Greenberg seems (to me) to be all about the subtext of her images, saying what they mean about the Bush administration, etc. Mann says over and over again that her images are solely about their face value, not any over-reaching symbology, though I suspect that what she really means is that it's up to each of us to assign personal meaning to her images. Mann's images are so completely archetypal, that I fail to see how you can view any of them and not connect them to numerous other experiences.
Should all images of children be only of them happy and smiling? The second image I ever took of my daughter was when she was 5-10 minutes old and crying her heart out. Instead of trying to get to to stop crying, I was photographing her. When my son was two or three, and we were dropping him off for his first day of daycare and he was bawling his eyes out. Yes, we comforted him, but I also photographed the occasion to save it for years in the future. Do these incidents make me abusive?
One of the issues at the core of this discussion is an issue central to reportage: is it irresponsible to photograph something negative instead of acting to prevent/change/stop it?
Granted, we're talking really about portraiture, but isn't some portraiture a form of reportage?

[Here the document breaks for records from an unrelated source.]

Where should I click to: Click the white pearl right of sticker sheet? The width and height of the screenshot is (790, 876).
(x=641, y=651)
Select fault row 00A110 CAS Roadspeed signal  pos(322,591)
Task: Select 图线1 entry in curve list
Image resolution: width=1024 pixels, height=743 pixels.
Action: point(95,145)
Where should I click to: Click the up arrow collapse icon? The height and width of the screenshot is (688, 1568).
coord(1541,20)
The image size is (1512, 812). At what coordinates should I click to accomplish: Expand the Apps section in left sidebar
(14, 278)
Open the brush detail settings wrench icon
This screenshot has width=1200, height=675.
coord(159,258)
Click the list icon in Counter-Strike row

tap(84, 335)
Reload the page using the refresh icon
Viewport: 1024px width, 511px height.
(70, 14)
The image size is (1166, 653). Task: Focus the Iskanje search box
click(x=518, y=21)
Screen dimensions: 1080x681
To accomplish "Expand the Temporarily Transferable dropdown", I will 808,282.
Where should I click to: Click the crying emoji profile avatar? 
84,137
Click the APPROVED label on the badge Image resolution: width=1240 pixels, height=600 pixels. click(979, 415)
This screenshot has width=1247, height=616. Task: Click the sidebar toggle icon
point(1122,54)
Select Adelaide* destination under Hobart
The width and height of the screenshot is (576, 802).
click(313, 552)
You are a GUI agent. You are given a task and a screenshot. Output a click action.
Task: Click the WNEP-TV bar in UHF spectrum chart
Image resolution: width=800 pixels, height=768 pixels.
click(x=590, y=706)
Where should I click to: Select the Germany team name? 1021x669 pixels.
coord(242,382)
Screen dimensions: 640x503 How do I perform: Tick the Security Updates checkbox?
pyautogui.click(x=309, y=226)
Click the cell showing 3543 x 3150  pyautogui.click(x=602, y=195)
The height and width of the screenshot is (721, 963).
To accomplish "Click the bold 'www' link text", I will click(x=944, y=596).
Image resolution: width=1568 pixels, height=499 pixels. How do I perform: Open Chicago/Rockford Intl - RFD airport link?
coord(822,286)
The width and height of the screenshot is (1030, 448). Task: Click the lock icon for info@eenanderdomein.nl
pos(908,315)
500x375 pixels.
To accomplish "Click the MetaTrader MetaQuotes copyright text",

I really would like to see this thread come to a consensus about where the line is, or at least offer some well-reasoned opinions on same.
My opinions on Mann's and Greenberg's work couldn't be further apart.
If, in ten thousand years, all that was left of how our civilization values its children and how we regard their various forms of beauty was the photography of Sally Mann, future generations would have a much better view of us than if the representative work was popular television, Abercrombie and Fitch, or Saturday morning cartoons, for that matter.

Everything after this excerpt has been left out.